> [To be done]: How many lines in the material below contain the string "should", with case counting? Reply with the number only.

> [Record set]:
^^^^

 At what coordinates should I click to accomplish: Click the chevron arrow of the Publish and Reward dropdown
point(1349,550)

^^^^

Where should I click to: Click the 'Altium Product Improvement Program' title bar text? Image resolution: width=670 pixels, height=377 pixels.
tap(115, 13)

^^^^

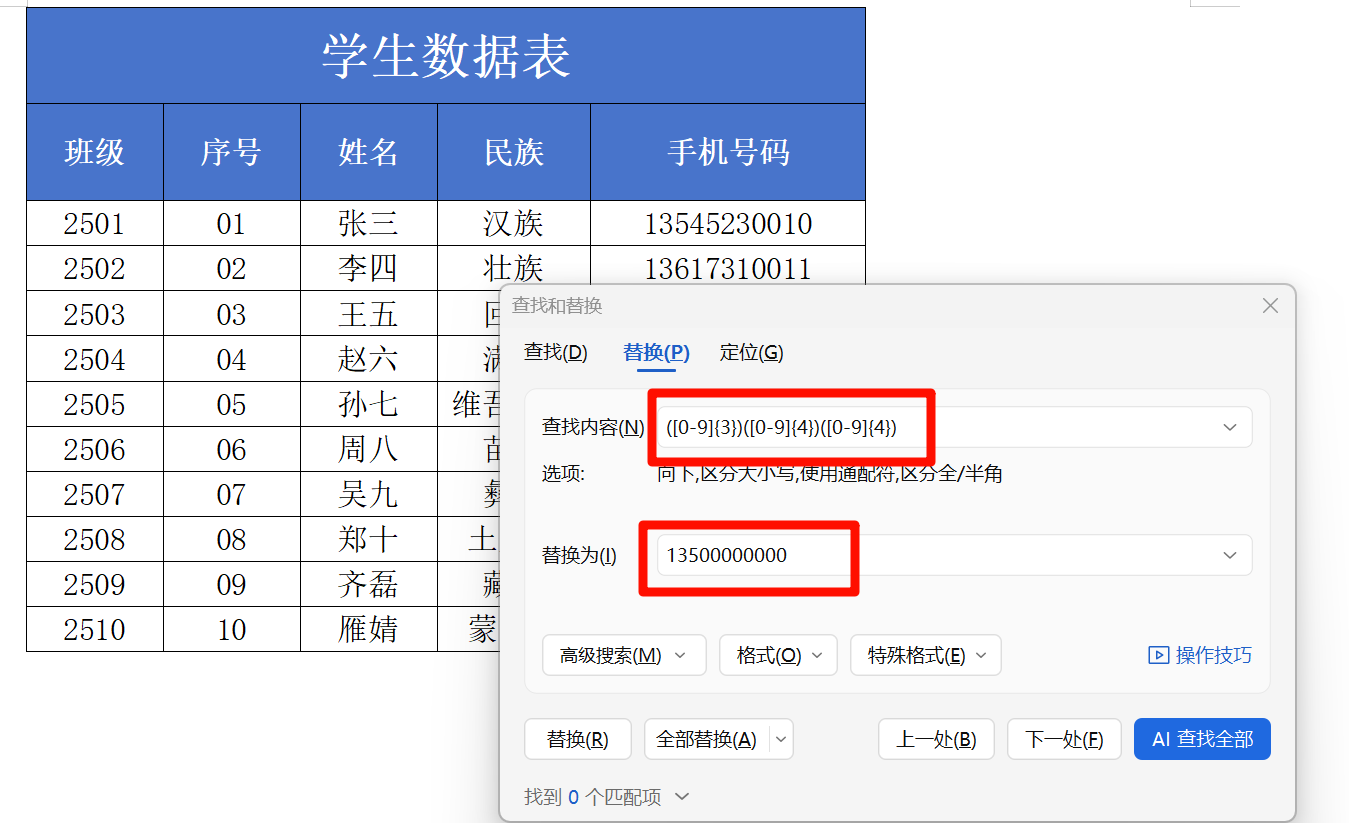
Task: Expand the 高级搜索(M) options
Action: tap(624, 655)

^^^^

> [Task solution]: 2